The emails show that getting the Parkinson’s diagnostic app through FDA approval was handed off to Stephen Friend when Apple hired him at the end of June. Friend was the president and cofounder of Sage Bionetworks, which powered a number of ResearchKit apps including emPower, the Parkinson’s study. Robin Goldstein, an attorney at Apple whose roles have included “principal counsel” and “special projects -- health” according to her LinkedIn account, was assigned to help Friend out with legal and regulatory aspects.

An email from Goldstein, dated September 8, 2016, suggests that Apple how data collected by ResearchKit and CareKit apps might speed up the clearance process for regulated products based on them.
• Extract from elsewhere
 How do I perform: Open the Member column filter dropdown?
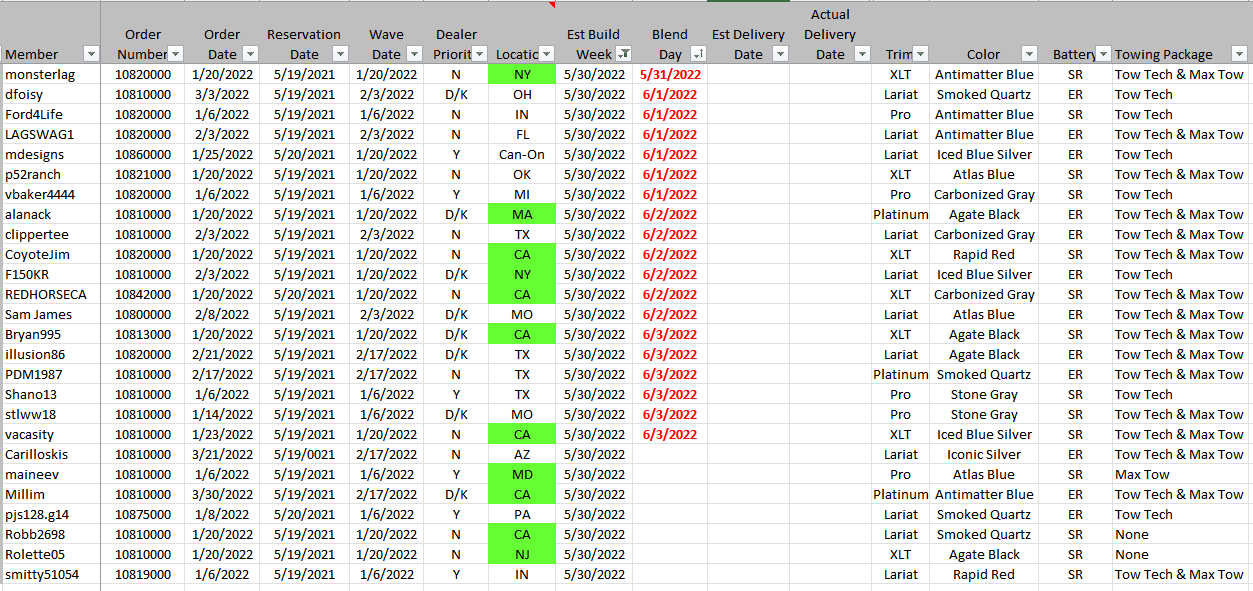(x=91, y=54)
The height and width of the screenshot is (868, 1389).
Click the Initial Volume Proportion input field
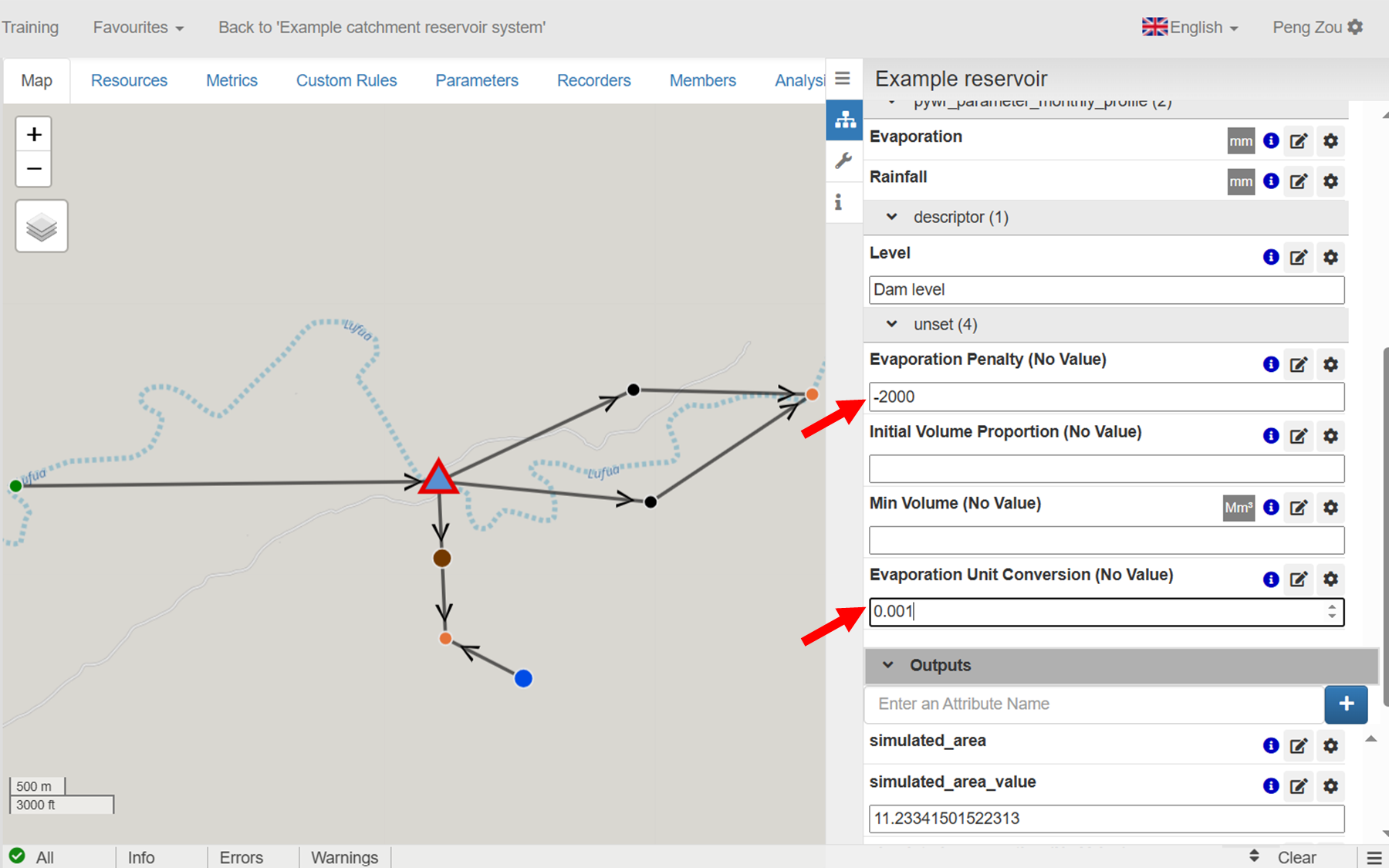[1106, 469]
In it, she asks Patel what the “bare minimum” for a quality system might look like, as well as “how ‘real world evidence’ would apply or impact the kinds of efforts we might get into (back load the process so we can get to market faster) etc.”

This aligns with comments Bud Tribble, Vice President of Software Technology at Apple, made to MobiHealthNews in an interview last fall.

“One way to think about ResearchKit is as the beginning of a pipeline that will lead to more apps that are screening, diagnostic, management and treatment apps,” Tribble said at the time. "In fact, it is a necessary, essential first step to figure out what is needed to develop these apps -- what works and what doesn’t -- before you move into, ultimately, clinical study apps and clearance to use them for diagnosis and treatment.”

Asked about the hypothetical of Apple entering the market with an FDA-regulated device, Phillips from GLNT said she wouldn’t be shocked, because there is a growing awareness that Parkinson’s treatment and diagnosis is ripe for innovation.

“We started in the wearables field eight years ago and we’ve had products in the market for that period of time,” she said. “It seems like the market is finally starting to grow a lot and people are starting to realize that wearables and [mobile health] apps really to have a place in clinical care. We’re going to continue to see more and more companies pop up with potential resources or apps that can be used in that application. So it’s just a part of this technology being on the market and people realizing the importance of it.”